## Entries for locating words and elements
◇ ◇ ◇ ◇ ◇

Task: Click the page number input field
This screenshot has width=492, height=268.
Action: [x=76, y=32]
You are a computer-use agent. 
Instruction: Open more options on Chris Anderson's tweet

◇ ◇ ◇ ◇ ◇

## Objective
Reproduce all of the data above, substituting "Select" for each occurrence of "Click" and leaving everything else unchanged.

## Correct output
Task: Select the page number input field
This screenshot has width=492, height=268.
Action: [x=76, y=32]
You are a computer-use agent. 
Instruction: Open more options on Chris Anderson's tweet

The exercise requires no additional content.